Prediction: The State Supreme Court will grant the elected officials the right to seek judicial review of open records requests to determine whether the public interest is better served in releasing the relevant records than in not releasing them.
This will result in all kinds of mischief, including elected officials' refusal to hand over records until certain key dates in the election cycle -- like election day itself -- are over. It also will essentially exempt State Supreme Court justices from the law, because what judge is in a position to tell a justice to release a record he or she does not want made public?

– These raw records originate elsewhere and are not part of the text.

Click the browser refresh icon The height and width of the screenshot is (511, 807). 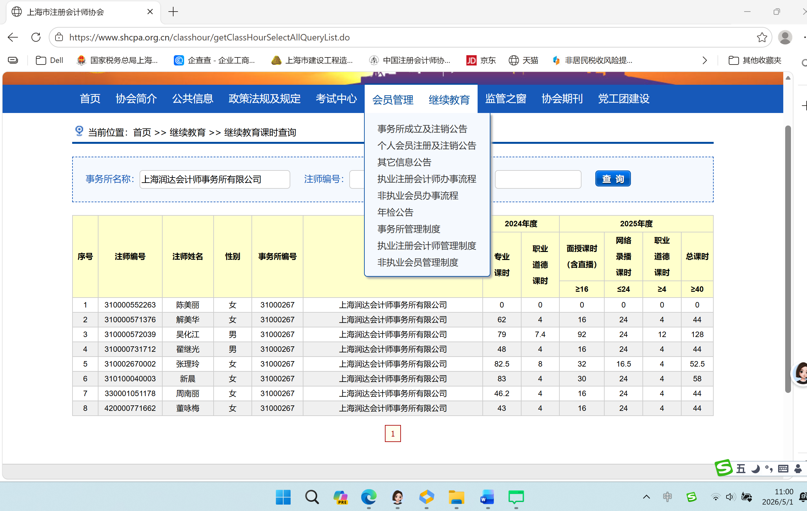point(36,37)
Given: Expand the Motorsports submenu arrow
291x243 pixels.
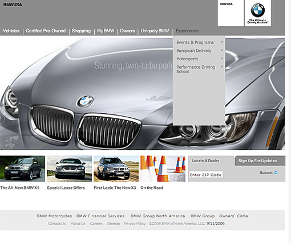Looking at the screenshot, I should point(222,59).
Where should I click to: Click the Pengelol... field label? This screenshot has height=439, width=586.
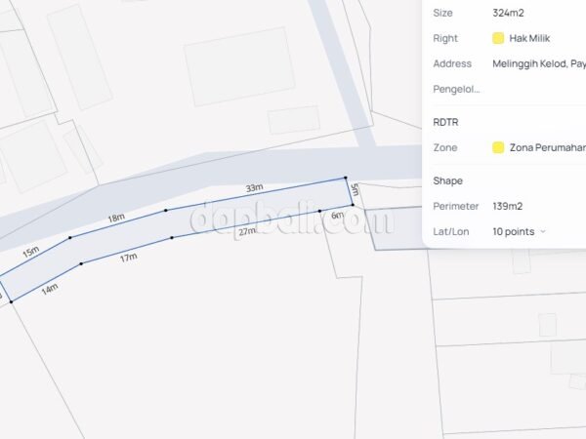pos(456,89)
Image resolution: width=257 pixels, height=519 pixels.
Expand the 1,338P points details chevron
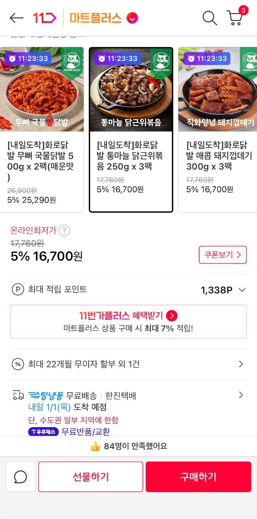242,290
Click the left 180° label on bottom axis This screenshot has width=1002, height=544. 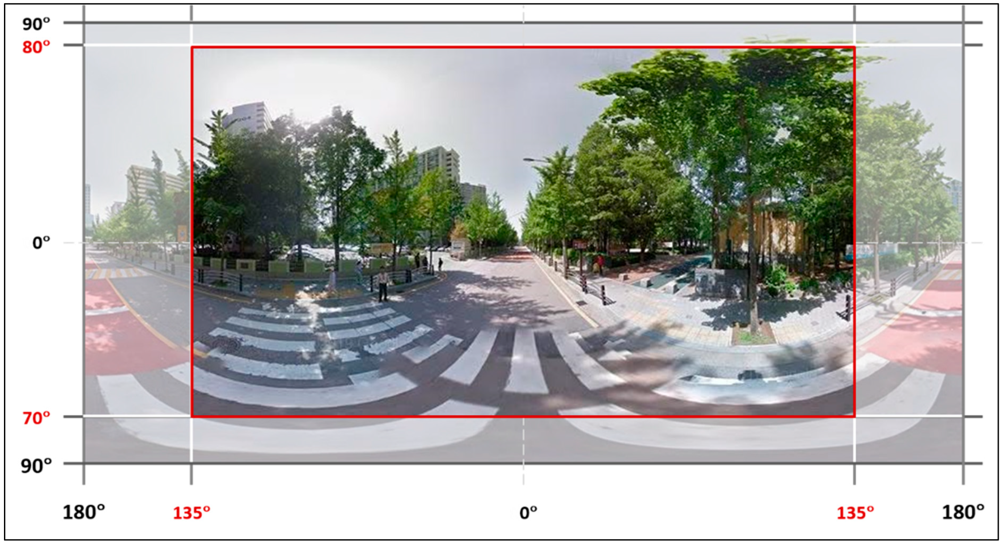tap(84, 513)
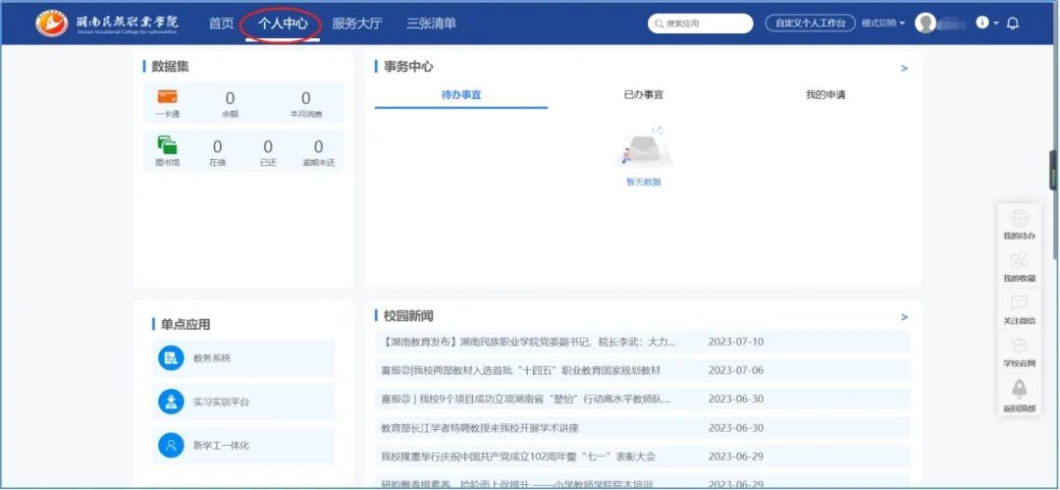
Task: Click the 关注微信 sidebar icon
Action: pyautogui.click(x=1019, y=303)
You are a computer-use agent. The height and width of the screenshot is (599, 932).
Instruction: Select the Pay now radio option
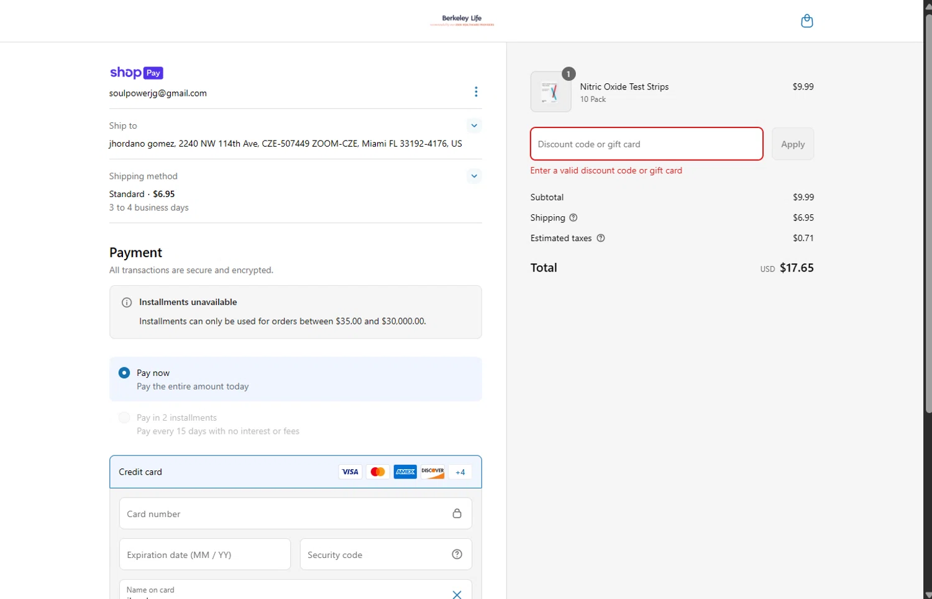tap(124, 373)
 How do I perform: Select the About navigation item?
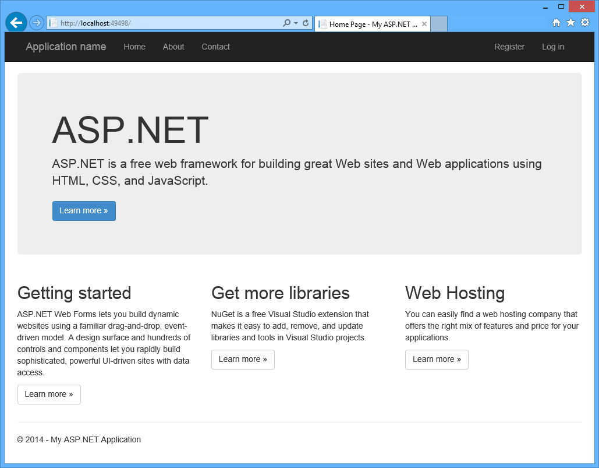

Justices made clear their leanings during oral arguments yesterday in Albert Moustakis vs. the Wisconsin Department of Justice. Justice Michael Gableman even decried the "unelected bureaucrat" -- maybe he meant to say "public employee" or "records custodian" -- in each public agency who is now tasked with performing such balancing tests. That person, he said, "may or may not be trained in the fine points of the open records law."
Justice Shirley Abrahamson pointed out that it was the Supreme Court itself who set out the guidelines for how the balancing test should be conducted.
"This is a well-established balancing test," she said.
Justice Ann Walsh Bradley said the statute and explanatory legislative notes made clear the legislature intended there be some records not subject do judicial review.
It appeared difficult for some of the justices to understand how the Justice Department officials who conducted the balancing test of Moustakis-related records made their decisions.
The records request from a newspaper were related to complaints about Moustakis the Justice Department investigated and found to be unsubstantiated. The DOJ, in reviewing the records before their scheduled release, were redacted in part; others contained allegations so outlandish they were withheld from public view entirely, said Asst. Atty. Gen. Brian Keenan. Moustakis sued, and the records were never released.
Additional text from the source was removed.